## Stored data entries
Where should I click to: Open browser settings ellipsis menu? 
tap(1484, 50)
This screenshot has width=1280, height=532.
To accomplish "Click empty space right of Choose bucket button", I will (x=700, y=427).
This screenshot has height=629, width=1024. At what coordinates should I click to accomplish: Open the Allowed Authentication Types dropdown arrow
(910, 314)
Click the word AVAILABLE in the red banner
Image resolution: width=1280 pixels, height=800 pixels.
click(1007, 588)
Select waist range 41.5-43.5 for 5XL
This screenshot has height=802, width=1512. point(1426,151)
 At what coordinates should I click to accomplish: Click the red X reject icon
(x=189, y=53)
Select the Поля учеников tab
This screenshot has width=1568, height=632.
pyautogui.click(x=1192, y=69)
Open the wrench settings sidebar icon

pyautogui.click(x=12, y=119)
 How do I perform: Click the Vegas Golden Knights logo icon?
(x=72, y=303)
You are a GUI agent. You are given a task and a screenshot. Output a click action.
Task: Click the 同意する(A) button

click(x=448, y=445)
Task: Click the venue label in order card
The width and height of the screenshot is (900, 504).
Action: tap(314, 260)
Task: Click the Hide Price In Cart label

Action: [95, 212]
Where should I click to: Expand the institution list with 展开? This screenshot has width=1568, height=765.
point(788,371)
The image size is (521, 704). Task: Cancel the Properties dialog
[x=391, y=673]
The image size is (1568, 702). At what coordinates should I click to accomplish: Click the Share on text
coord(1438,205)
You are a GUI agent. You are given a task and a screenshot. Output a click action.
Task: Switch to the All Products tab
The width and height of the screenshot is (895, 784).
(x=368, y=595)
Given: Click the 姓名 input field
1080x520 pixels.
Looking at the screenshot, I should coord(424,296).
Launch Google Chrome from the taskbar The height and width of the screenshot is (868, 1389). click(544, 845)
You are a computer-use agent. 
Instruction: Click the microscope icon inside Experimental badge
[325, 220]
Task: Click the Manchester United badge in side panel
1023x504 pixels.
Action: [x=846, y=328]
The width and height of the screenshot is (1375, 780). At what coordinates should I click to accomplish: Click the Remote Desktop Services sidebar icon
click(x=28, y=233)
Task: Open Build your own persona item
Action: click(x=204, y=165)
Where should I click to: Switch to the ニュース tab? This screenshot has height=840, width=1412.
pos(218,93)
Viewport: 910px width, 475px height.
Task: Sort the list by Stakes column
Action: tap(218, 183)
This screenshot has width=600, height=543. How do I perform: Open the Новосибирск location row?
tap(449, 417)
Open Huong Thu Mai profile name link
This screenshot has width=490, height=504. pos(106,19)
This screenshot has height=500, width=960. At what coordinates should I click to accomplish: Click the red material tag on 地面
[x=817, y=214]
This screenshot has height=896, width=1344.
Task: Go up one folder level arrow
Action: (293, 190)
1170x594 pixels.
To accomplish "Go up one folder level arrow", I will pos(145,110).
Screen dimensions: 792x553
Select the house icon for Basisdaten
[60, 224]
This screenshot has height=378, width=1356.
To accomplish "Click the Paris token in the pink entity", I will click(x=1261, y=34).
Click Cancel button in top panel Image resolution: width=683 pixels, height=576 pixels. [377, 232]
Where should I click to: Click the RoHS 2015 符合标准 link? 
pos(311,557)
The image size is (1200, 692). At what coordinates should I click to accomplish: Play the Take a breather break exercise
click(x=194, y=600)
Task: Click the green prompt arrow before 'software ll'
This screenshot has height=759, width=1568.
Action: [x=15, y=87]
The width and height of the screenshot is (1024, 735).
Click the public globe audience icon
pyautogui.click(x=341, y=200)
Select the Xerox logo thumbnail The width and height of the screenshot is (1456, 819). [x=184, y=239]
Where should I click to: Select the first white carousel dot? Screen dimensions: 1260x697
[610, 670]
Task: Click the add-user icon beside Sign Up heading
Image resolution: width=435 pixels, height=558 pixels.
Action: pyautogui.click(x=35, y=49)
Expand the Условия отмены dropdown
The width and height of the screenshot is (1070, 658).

## EXERCISE DETAILS
Set down the lines from the one with "Expand the Условия отмены dropdown" through the end of the data above. Keep each exactly as written and add no other line.

## EXERCISE RESULT
Expand the Условия отмены dropdown
The width and height of the screenshot is (1070, 658).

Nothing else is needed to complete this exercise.